Stored data entries
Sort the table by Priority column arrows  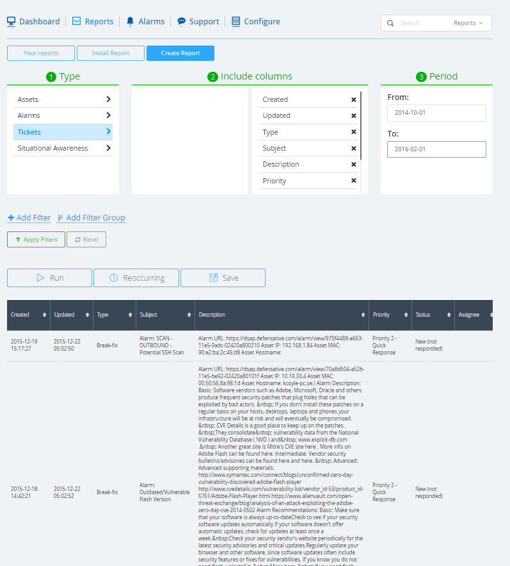pyautogui.click(x=405, y=315)
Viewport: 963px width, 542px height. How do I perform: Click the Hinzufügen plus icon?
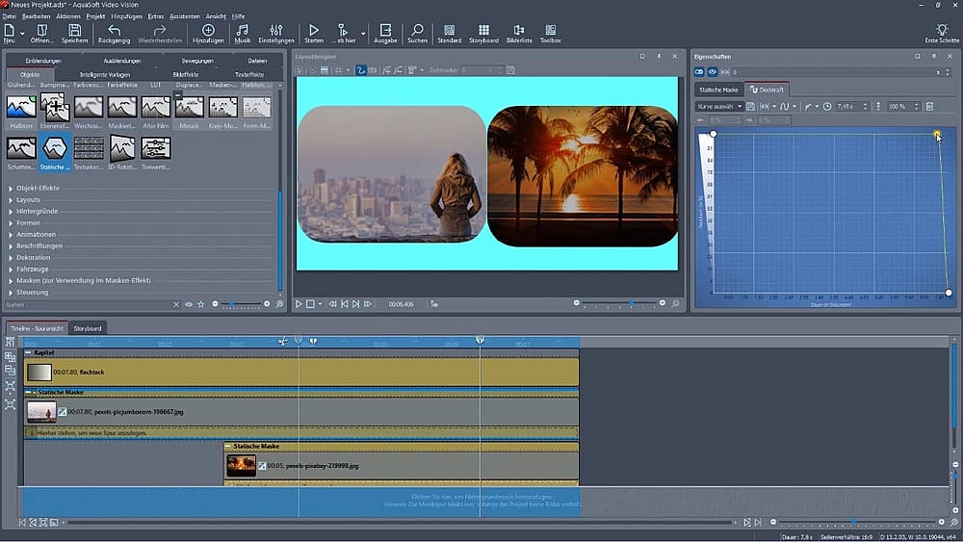tap(208, 31)
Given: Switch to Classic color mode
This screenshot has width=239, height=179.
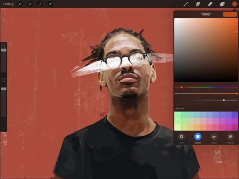Looking at the screenshot, I should point(198,138).
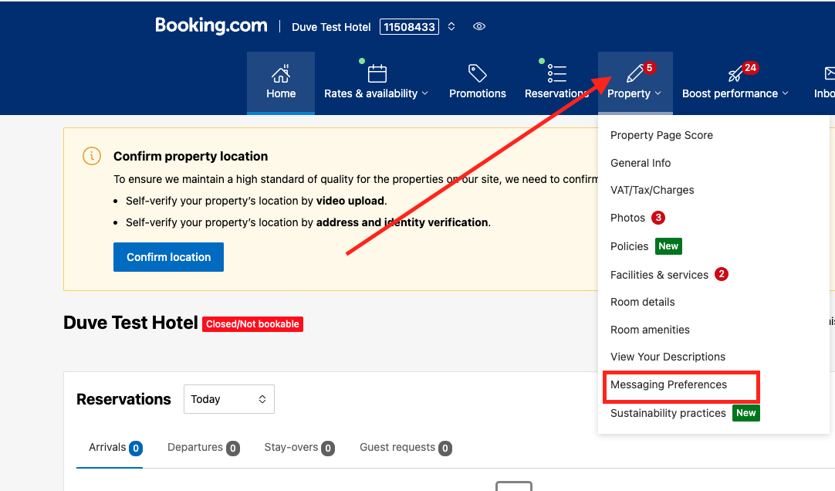Image resolution: width=835 pixels, height=491 pixels.
Task: Click the Home house icon
Action: [x=281, y=73]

▶ WHAT IS BEING ASKED
There should be an exact restatement of the lines from the line with "Given: Switch to Classic color mode" through the last line of the entries above, and no pictures in it.

▶ EXPECTED OUTPUT
Given: Switch to Classic color mode
This screenshot has width=239, height=179.
Looking at the screenshot, I should point(198,138).
Image resolution: width=835 pixels, height=491 pixels.
Task: Click the Home house icon
Action: [x=281, y=73]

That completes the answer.